------ MATERIAL SHOWN

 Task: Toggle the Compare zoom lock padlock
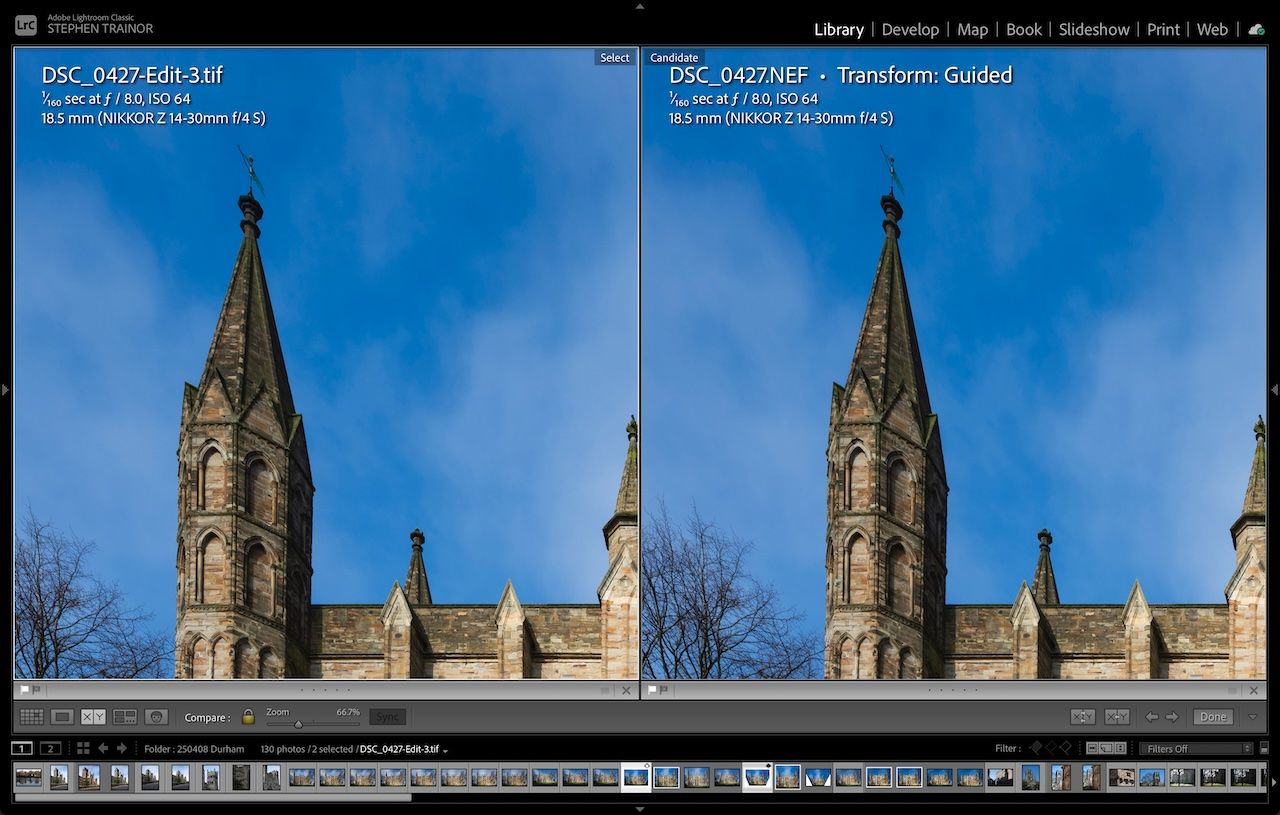[248, 716]
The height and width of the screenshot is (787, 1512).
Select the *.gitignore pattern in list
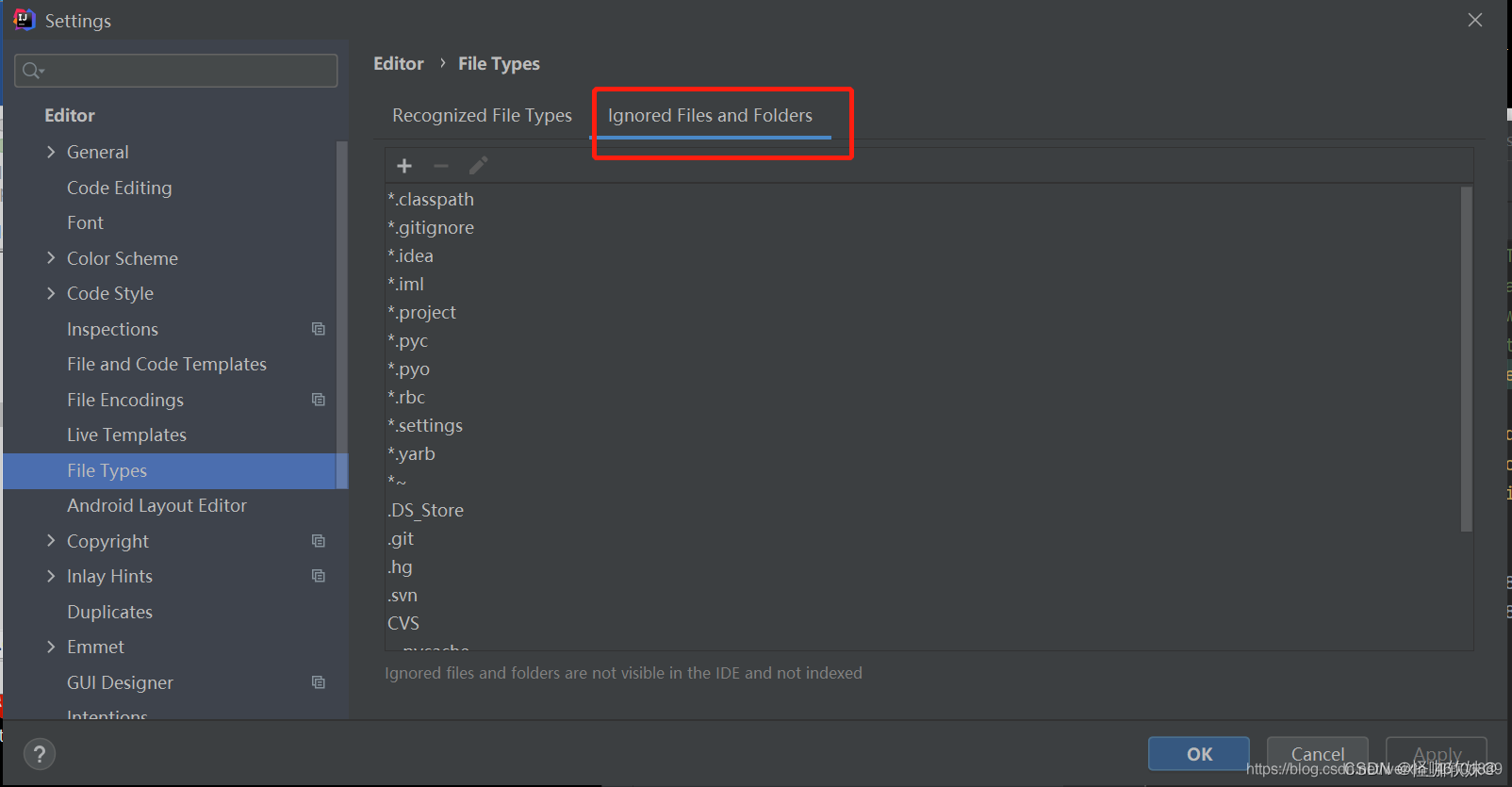click(x=432, y=228)
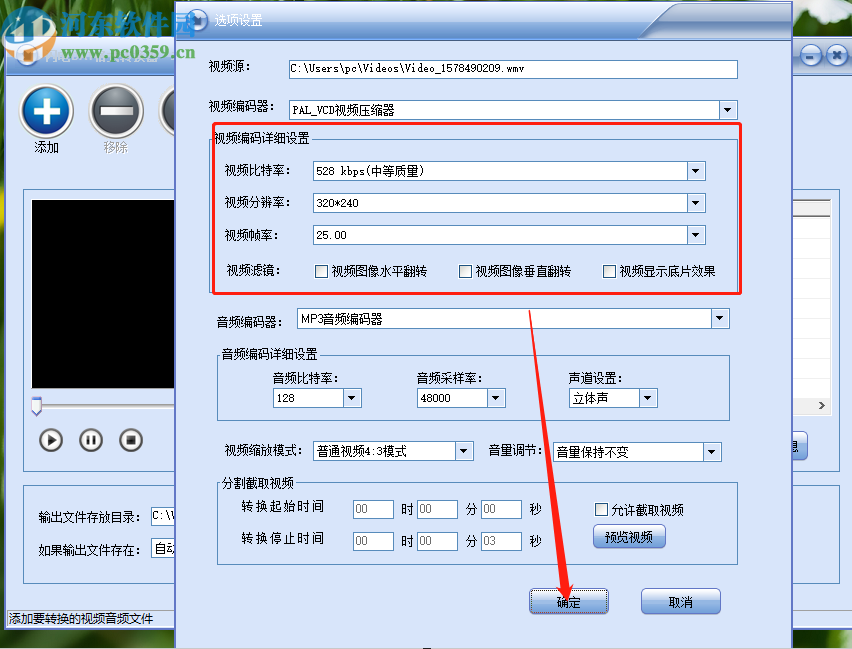
Task: Expand the 声道设置 stereo dropdown
Action: coord(648,398)
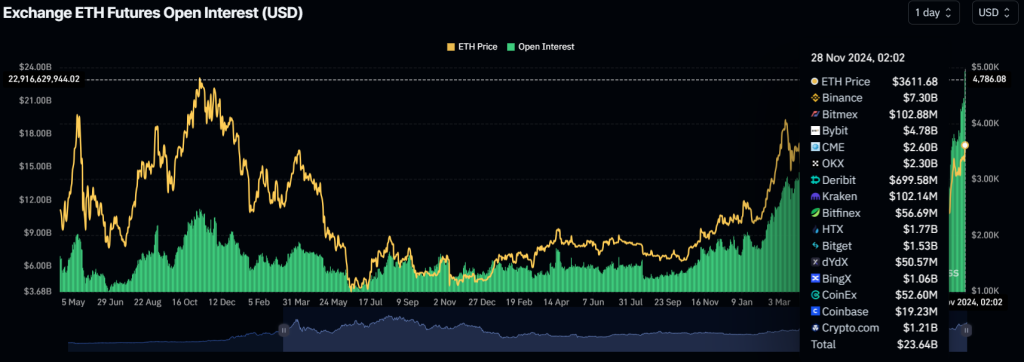Click the Coinbase exchange icon
Viewport: 1024px width, 362px height.
814,311
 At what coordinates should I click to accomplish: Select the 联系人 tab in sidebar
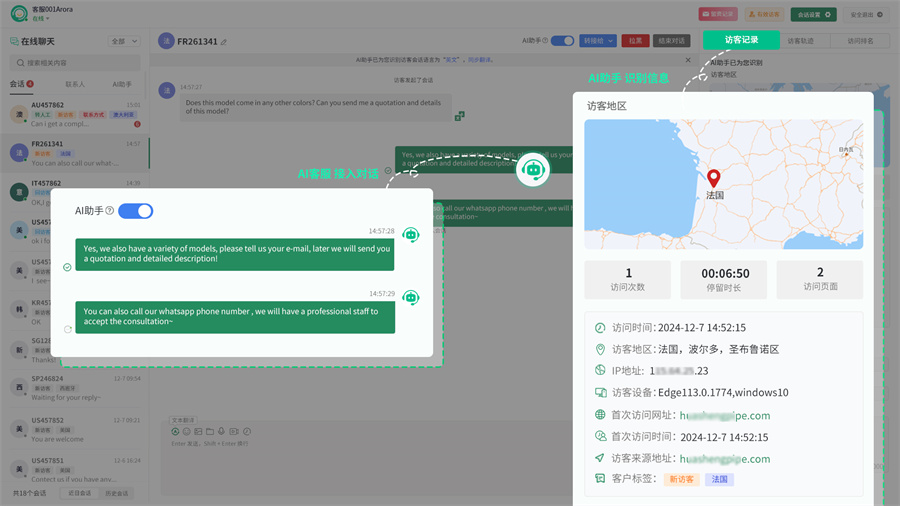[75, 85]
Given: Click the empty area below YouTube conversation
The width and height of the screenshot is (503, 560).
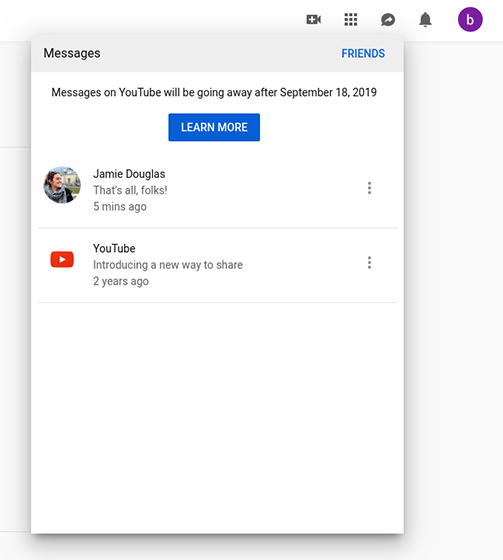Looking at the screenshot, I should tap(217, 418).
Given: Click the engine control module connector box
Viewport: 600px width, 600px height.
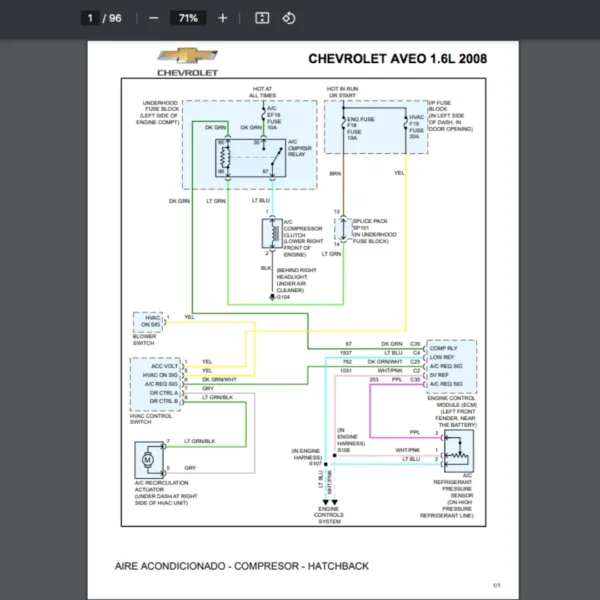Looking at the screenshot, I should [452, 365].
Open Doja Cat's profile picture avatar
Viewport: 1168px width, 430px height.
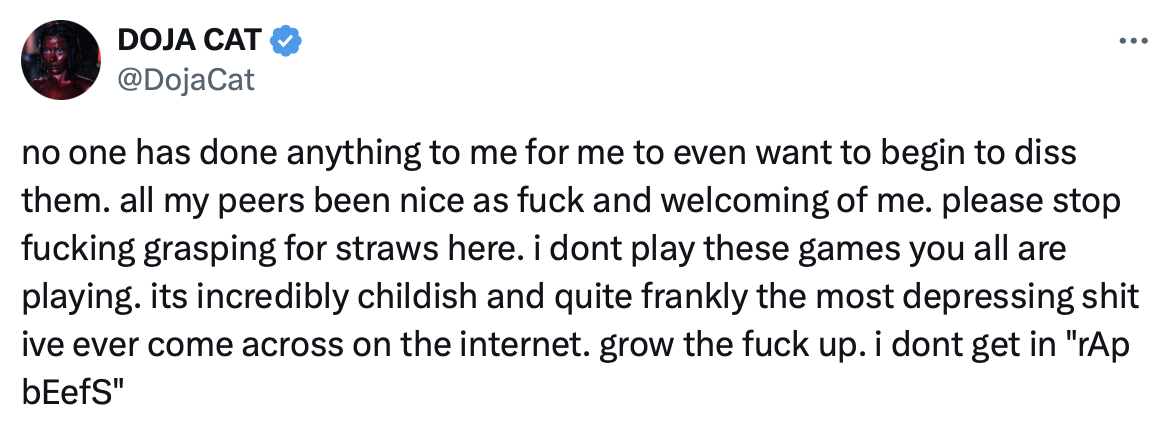click(x=61, y=60)
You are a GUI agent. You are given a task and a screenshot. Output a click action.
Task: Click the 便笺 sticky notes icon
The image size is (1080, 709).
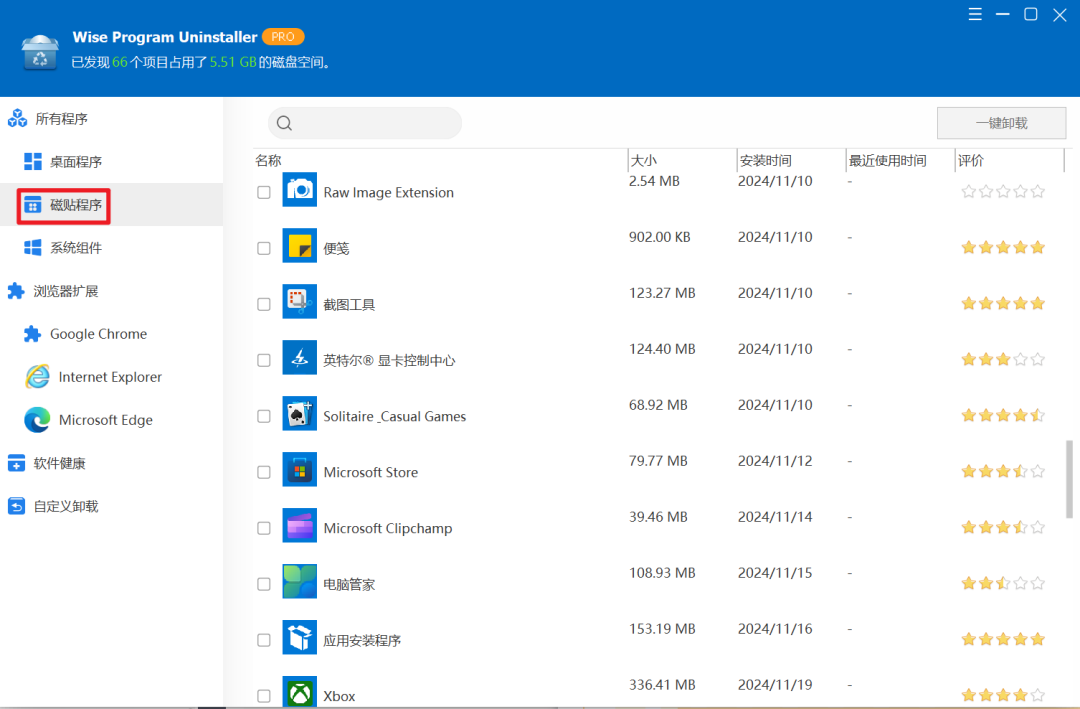(299, 246)
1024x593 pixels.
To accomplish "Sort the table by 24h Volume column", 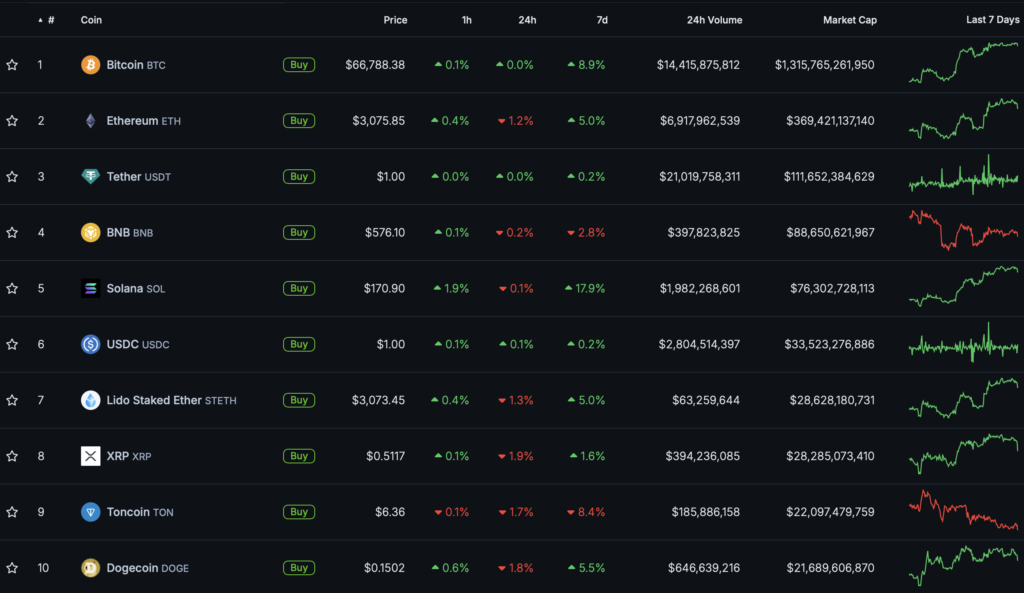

------------

--- WHAT THE TASK ASKS ---
Your answer must be the lines from the one holding "Given: Click the empty" through the final line of the records above, exactly as written and without any pictures.

--- TASK RESULT ---
Given: Click the empty area below YouTube conversation
The width and height of the screenshot is (503, 560).
Looking at the screenshot, I should tap(217, 418).
Given: Click the engine control module connector box
Viewport: 600px width, 600px height.
Looking at the screenshot, I should [452, 365].
Open Doja Cat's profile picture avatar
Viewport: 1168px width, 430px height.
click(x=61, y=60)
You are a GUI agent. You are given a task and a screenshot. Output a click action.
Task: Click the 便笺 sticky notes icon
The image size is (1080, 709).
(299, 246)
1024x593 pixels.
To accomplish "Sort the table by 24h Volume column", 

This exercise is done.